> ACTIVITY
Copy out everything from the line containing "Image resolution: width=669" down to the line containing "center [190, 696].", keeping both of those lines and changing nothing. Leave the pictures out.
[[ EXCERPTED DATA, beginning ]]
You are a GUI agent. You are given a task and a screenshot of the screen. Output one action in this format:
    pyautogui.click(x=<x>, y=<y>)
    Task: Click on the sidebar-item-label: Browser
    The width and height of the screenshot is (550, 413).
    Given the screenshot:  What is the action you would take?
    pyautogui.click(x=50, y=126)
[[ EXCERPTED DATA, end ]]
[[ EXCERPTED DATA, beginning ]]
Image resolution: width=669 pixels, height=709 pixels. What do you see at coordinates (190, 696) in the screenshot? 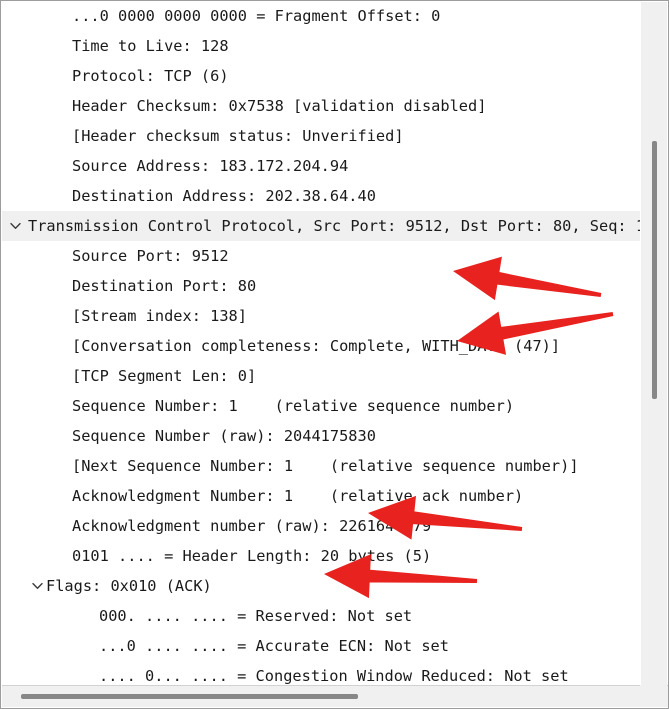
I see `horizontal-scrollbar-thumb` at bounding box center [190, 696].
[[ EXCERPTED DATA, end ]]
> RESPONSE TO THE EXERCISE
Image resolution: width=669 pixels, height=709 pixels. What do you see at coordinates (190, 696) in the screenshot? 
I see `horizontal-scrollbar-thumb` at bounding box center [190, 696].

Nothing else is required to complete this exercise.